The Syrian regime is ready for talks with armed rebels and anyone who favours dialogue, President Bashar al-Assad's foreign minister said in Moscow on Monday, in the first such offer by a top Syrian official.
Foreign Minister Walid al-Muallem was in Moscow for talks with Russian counterpart Sergei Lavrov, whose country is one of the few big powers to still maintain ties with Assad's regime.
Russia has renewed calls for rebels and regime to engage in direct negotiations to end the two-year conflict that has killed tens of thousands of people, warning that pressing for a military victory risked destroying Syria.
"We are ready for dialogue with all who want dialogue, including those who are carrying arms," Muallem said at the talks with Lavrov.
Armed rebels have battled the Assad regime since the start of the opposition's uprising against his rule in March 2011 and now control swathes of Syrian territory.

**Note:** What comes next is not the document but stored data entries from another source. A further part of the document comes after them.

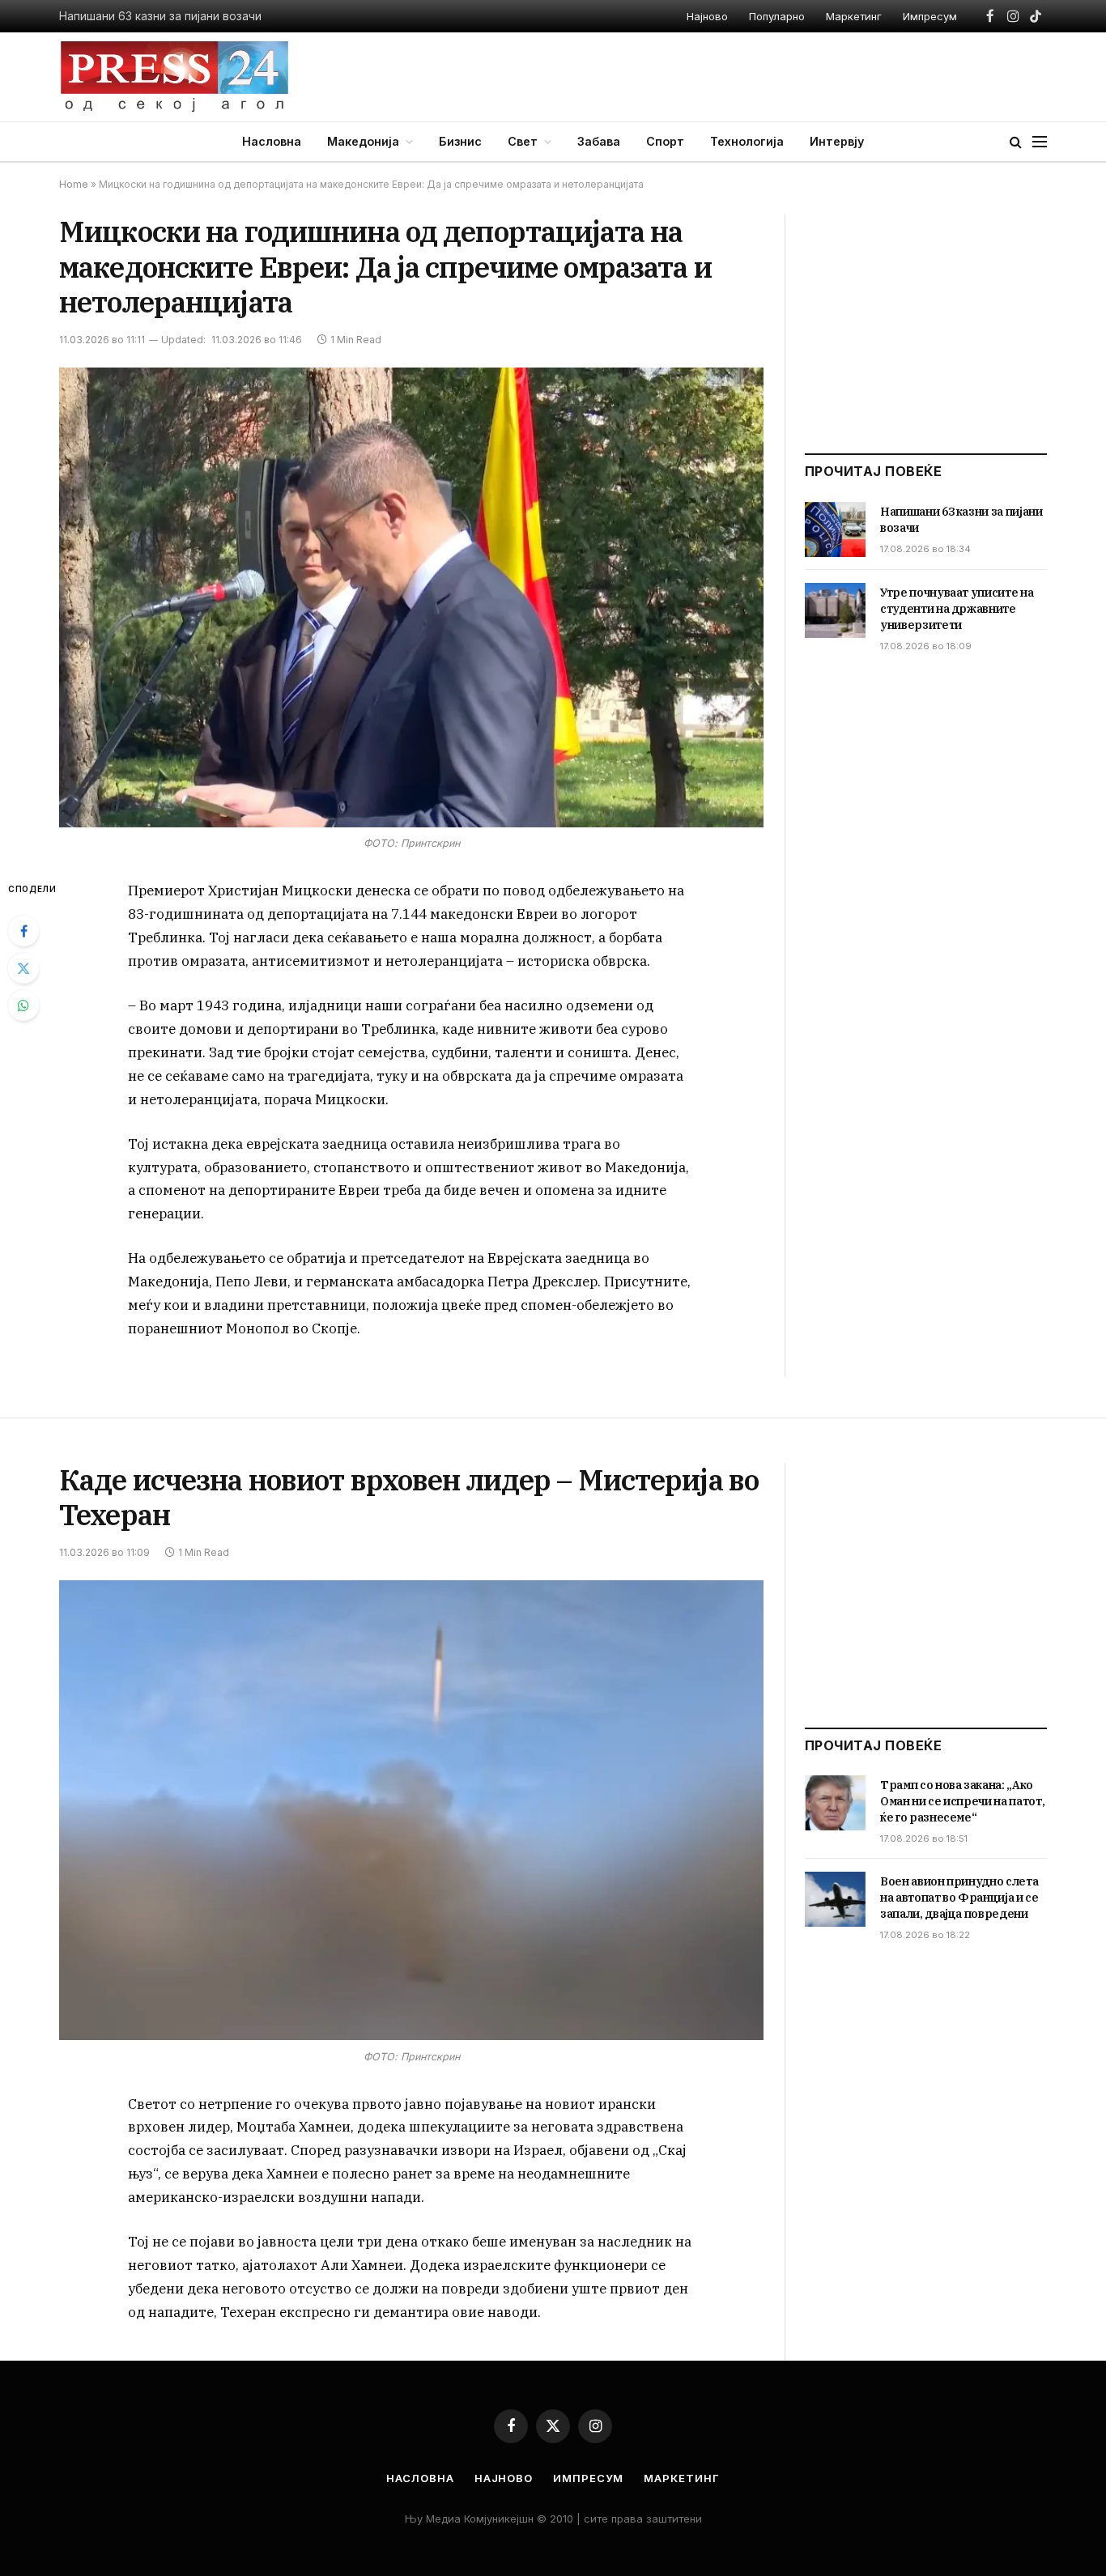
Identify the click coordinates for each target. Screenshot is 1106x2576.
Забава (598, 141)
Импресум (930, 16)
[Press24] (174, 76)
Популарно (777, 16)
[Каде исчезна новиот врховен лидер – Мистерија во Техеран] (411, 1810)
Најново (707, 16)
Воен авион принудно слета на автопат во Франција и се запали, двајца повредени (959, 1897)
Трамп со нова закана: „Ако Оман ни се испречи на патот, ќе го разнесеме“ (962, 1801)
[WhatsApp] (23, 1005)
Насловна (271, 141)
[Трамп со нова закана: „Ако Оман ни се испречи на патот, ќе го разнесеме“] (835, 1802)
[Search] (1015, 142)
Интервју (837, 141)
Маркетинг (854, 16)
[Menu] (1039, 142)
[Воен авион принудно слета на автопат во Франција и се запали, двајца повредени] (835, 1899)
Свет (523, 141)
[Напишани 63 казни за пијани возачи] (835, 529)
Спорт (665, 141)
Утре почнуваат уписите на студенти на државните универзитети (956, 608)
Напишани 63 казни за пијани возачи (160, 16)
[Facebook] (23, 931)
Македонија (363, 141)
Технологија (747, 141)
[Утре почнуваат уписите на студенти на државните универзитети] (835, 610)
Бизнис (460, 141)
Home (73, 184)
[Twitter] (23, 968)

"We still believe in a peaceful solution to the Syrian problem," said Muallem, pointing to the creation of a government coalition that would negotiate with both the "external and internal opposition."
-- 'The state risks collapsing' --
"There is no acceptable alternative to a political solution achieved through agreeing positions of the government and the opposition," said Lavrov.

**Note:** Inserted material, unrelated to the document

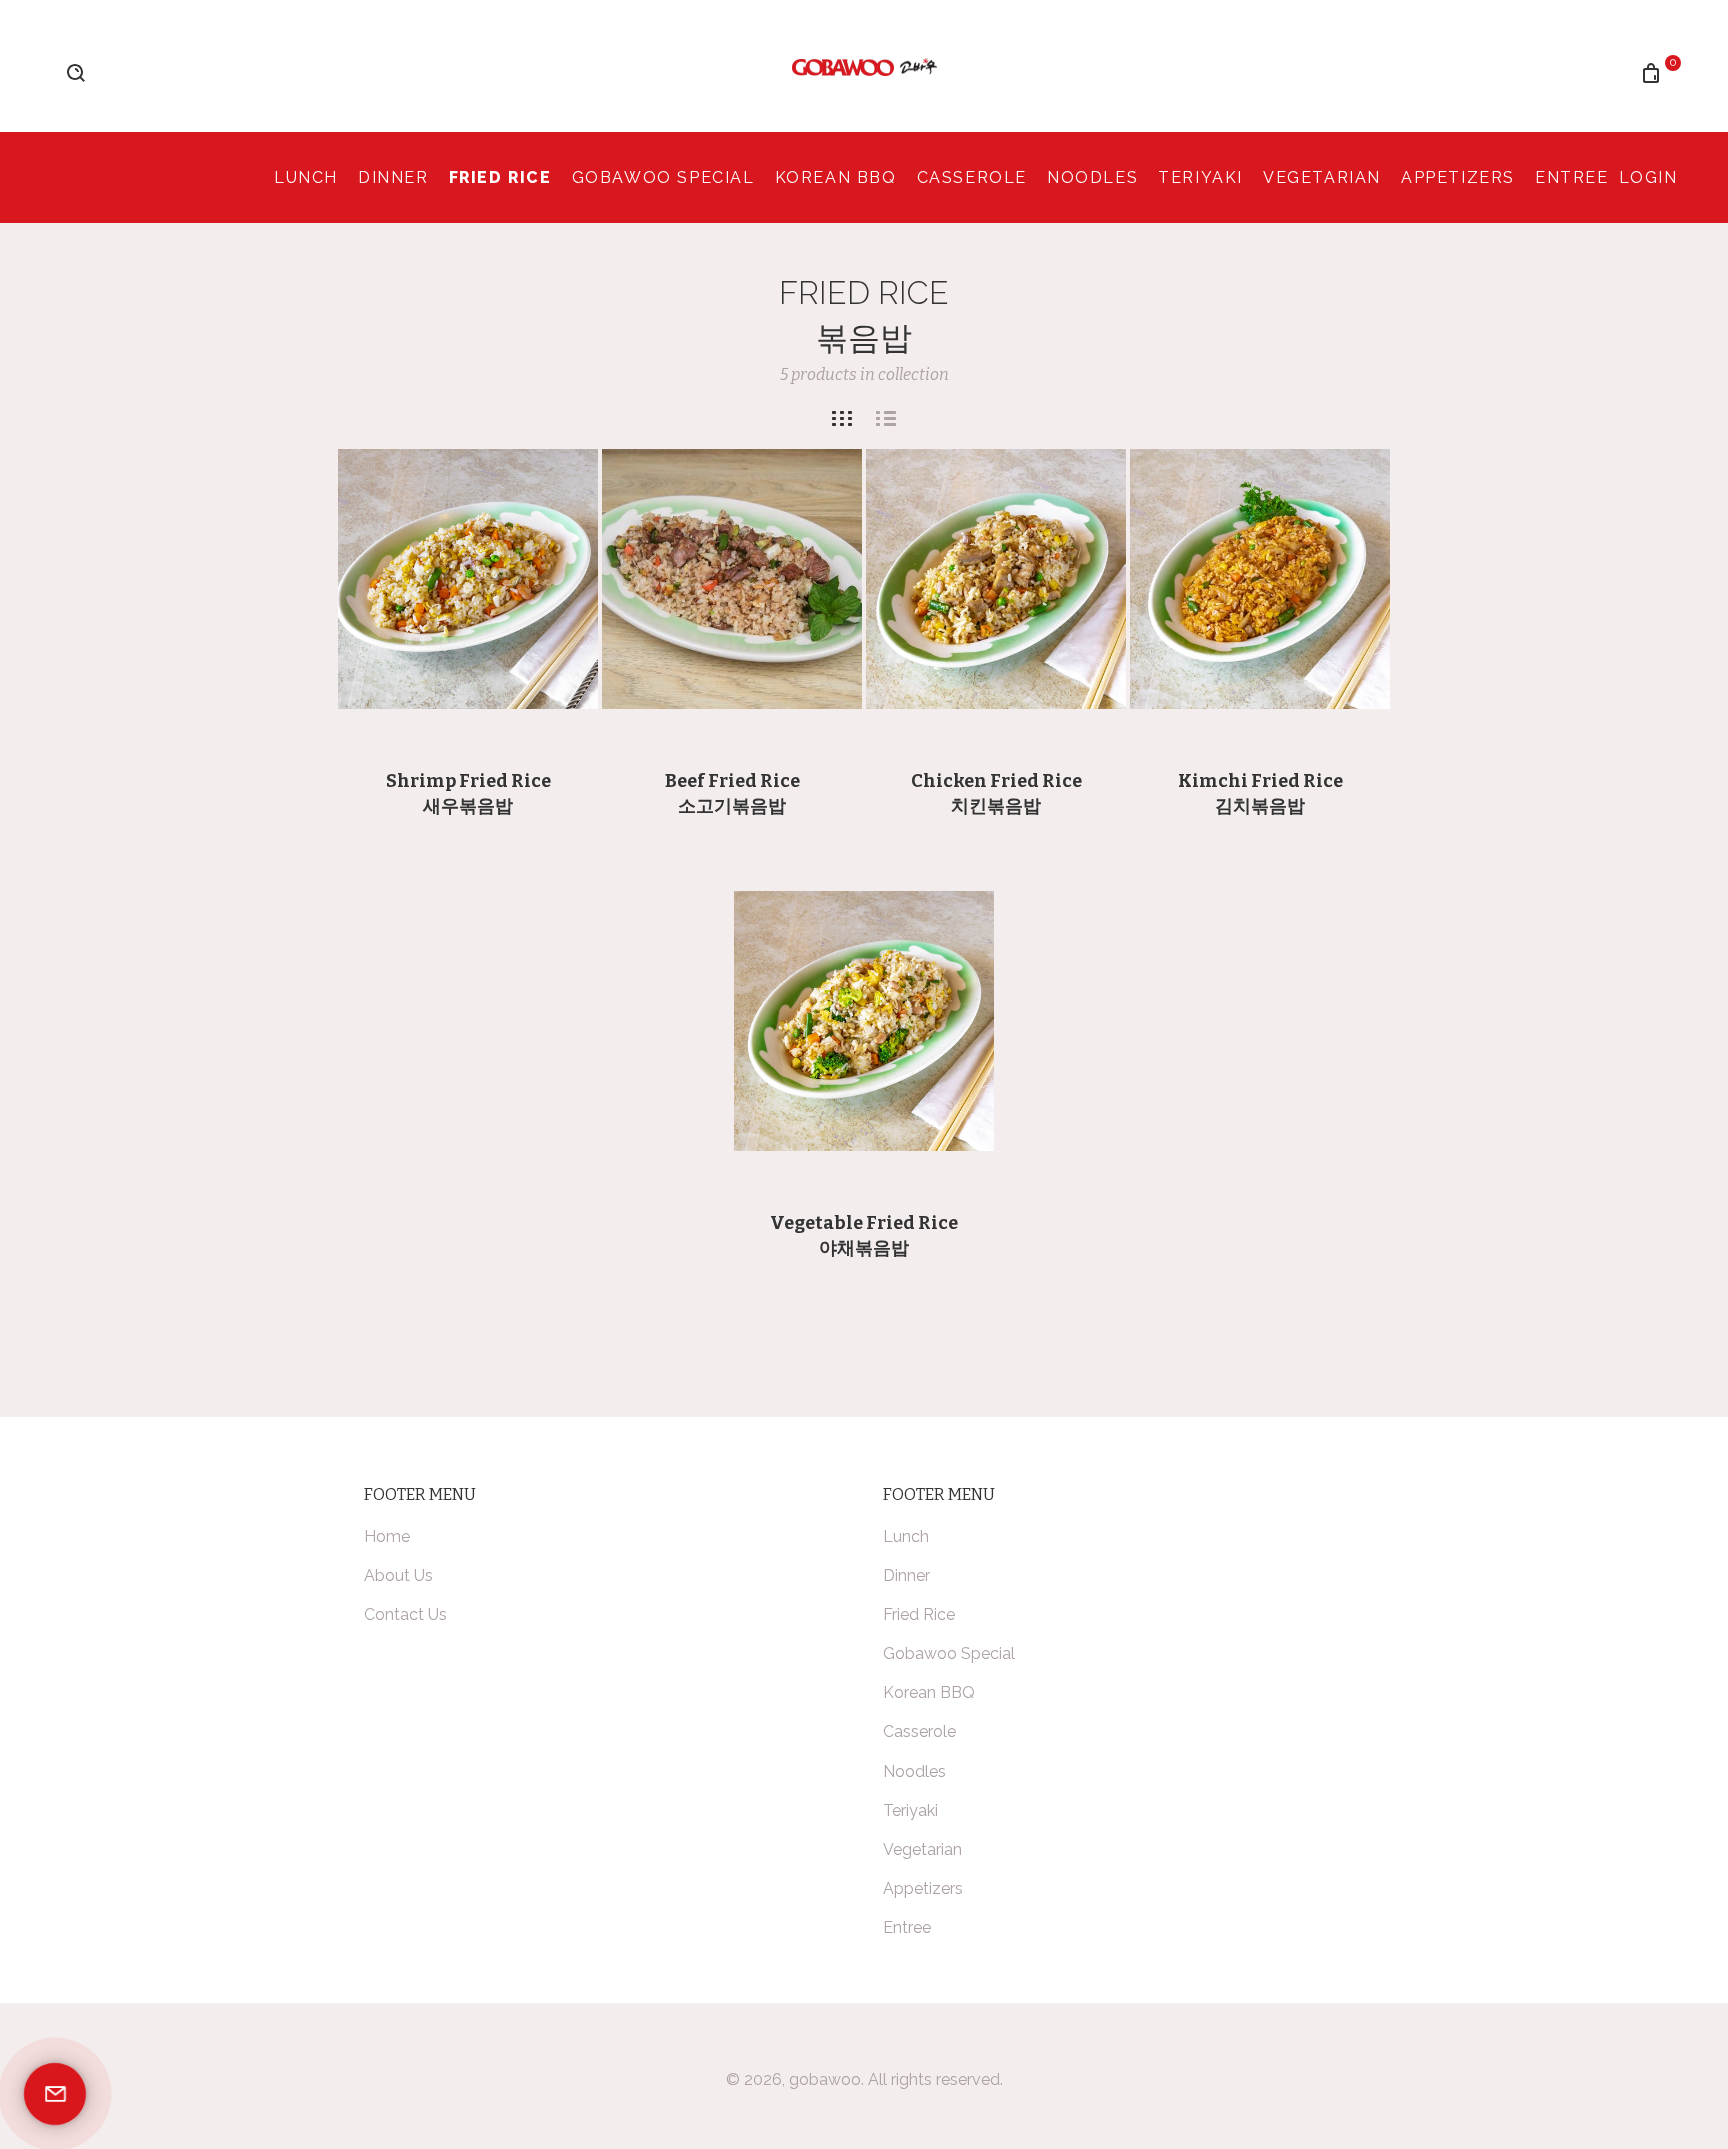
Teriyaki (1200, 177)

Lavrov added that the situation in Syria was "at the crossroads", with different factions pressing for conflict and talks. But he expressed optimism that a negotiated solution could be found.
"There are those who have embarked on a course of further bloodshed that risks the collapse of the state and society," he said.
"But there are also sensible forces who are increasingly aware of the necessity to begin the talks as soon as possible to reach a political settlement.
"The number of supporters of such a realistic line is growing," said Lavrov.
He warned that there was no point for the sides trying to fight towards a "victorious end" and warned Assad's regime not to give in to what Lavrov termed "provocations".
Lavrov had said last week there were positive signs from both sides of a new willingness to talk but called on Assad's regime to turn oft-stated words about its readiness for dialogue into deeds.
Russia has also been working on agreeing a trip to Moscow, possibly in early March, by the head of the Syrian opposition National Coalition Ahmed Moaz al-Khatib.
The rebels had pulled out of talks with foreign powers in protest at the international community's inability to halt the bloodshed.
Khatib told reporters in Cairo on Monday that his visit to Russia would be "postponed until we see how things progress".
After Muallem's statement on Monday, the Free Syrian Army's chief of staff Selim Idriss said that before any dialogue could begin, Assad's regime must fall, among other pre-conditions.
"I am not going to sit down with him or with any other member of his clique before all the killing stops, or before the army withdraws from the cities," he told pan-Arab broadcaster Al-Arabiya.
-- 'Russia can play a key role' --
The Moscow talks came a day before Russia’s top diplomat meets new US Secretary of State John Kerry in Berlin for the first time, with the Syria crisis topping the agenda.
Kerry urged the Khatib-led Syrian opposition to withdraw its threat to pull out of an international meeting he will attend in Rome on Thursday.
"I would urge the Syrian opposition to join us as a matter of practicality and of informing us," Kerry told a news conference in London.
"I want our friends in the Syrian opposition council to know that we are not coming to Rome simply to talk. We are coming to Rome to make a decision on next steps," he said.
Khatib said on Saturday it was pulling out of the 11-nation meeting of the Friends of Syria to protest at the "shameful" inaction of the international community over civilian killings.
But Khatib said Monday that the Syrian opposition would consider participating in the meeting after receiving "specific" promises of support from key nations.
"The leaders of the (Syrian National) Coalition will meet today to discuss promises made by several major countries, which have asked us to cancel the boycott and give clear and specific support for the Syrian people," he said.
Throughout the conflict, opposition by Russia and its diplomatic ally China has prevented attempts by the West to pass UN Security Council resolutions sanctioning Assad's regime.
The UN human rights chief on Monday criticised the Security Council's failure to take action.
"The Security Council has so far failed with regard to Syria," Navi Pillay told ministers at the start of a regular UN Human Rights Council session in Geneva.
The diplomatic activity came as there appeared to be no let-up in the fighting which according to the United Nations has claimed 70,000 lives since the conflict began in March 2011.